The other pair were Mallards. They are dabblers and I noticed they both had snow collecting on their backs since they don’t go completely under water for edibles.


I headed home. The pan and spatula to collect snow to make snow ice cream was in the garage to cool down. I filled the pan to overflowing then left it to prepare the other ingredients: peppermint candy puffs in a Ziploc broken to bits with a hammer and vanilla soy creamer (it has sugar and vanilla already…so it reduces the ingredient list). I got out the electric mixer and big bowl.


Then I went out to get the snow. The bowl is so large that it holds the whole pan of snow. I added the peppermint candy and creamer…then beat it all together. The snow was drier than expected so I added more creamer and vanilla coconut almond milk to get the consistency I wanted for the ice cream.

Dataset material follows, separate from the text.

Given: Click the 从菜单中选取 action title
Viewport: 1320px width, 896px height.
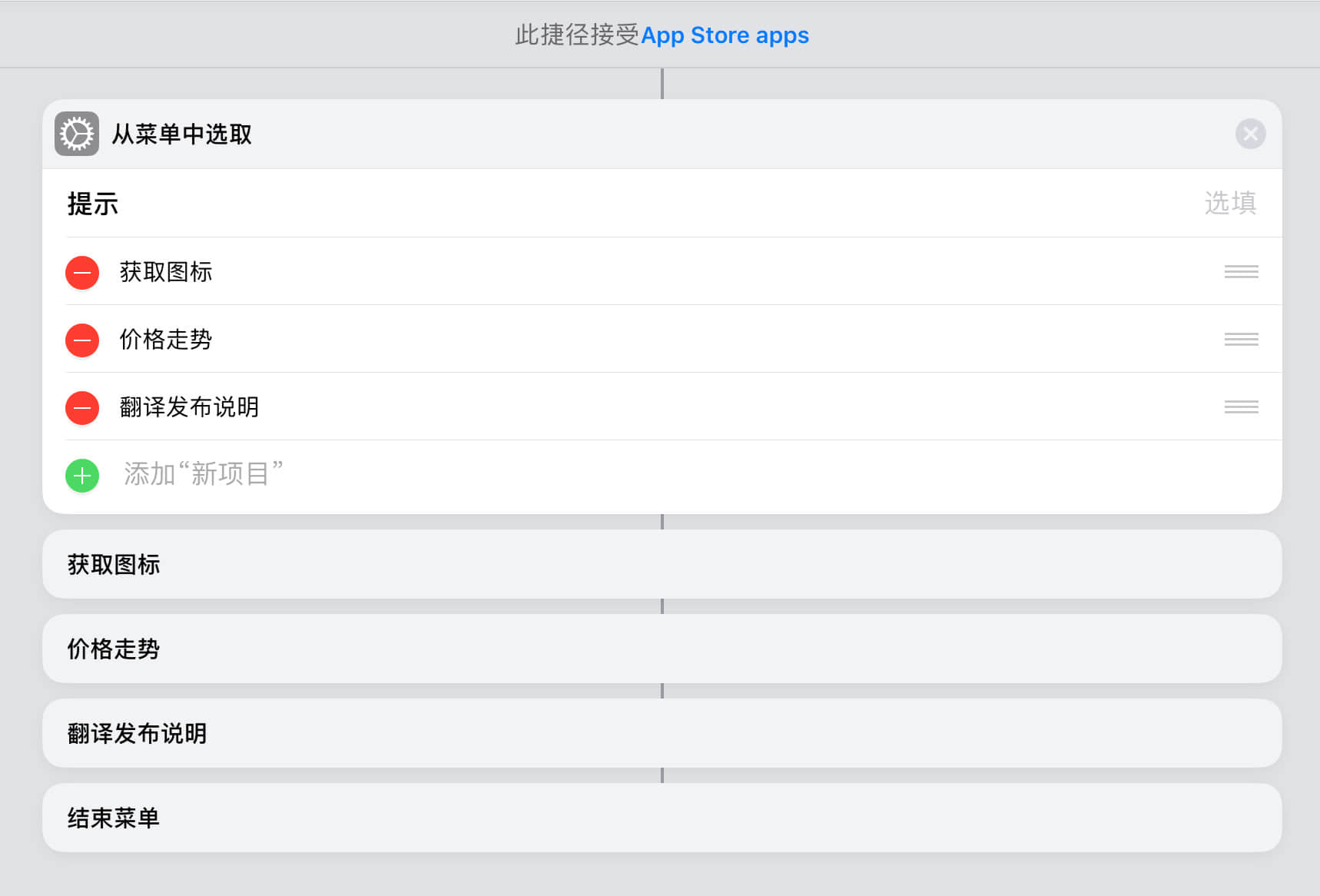Looking at the screenshot, I should [182, 134].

My husband and I each had two large servings to finish it off in one sitting. It was a yummy lunch.

Road Trip to Florida

Last week we drove down to Florida for the annual Space Coast Birding and Wildlife Festival in Titusville. I’ll be posting about the trip for the next week or so…but today the post is focused on the drive itself. We left the house at 5:30 AM to beat the worst of the commuter traffic around Washington DC. Venus and Jupiter were visible in the darkness to the east. We made a very cold rest stop at 6:30 AM south of DC and on I95…the interstate we would take all the way to Florida. The temperature was in the low teens. Leaving early had achieved its purpose; no stop and go or slow traffic! We listened to Planetary Society podcasts that my husband had on his phone.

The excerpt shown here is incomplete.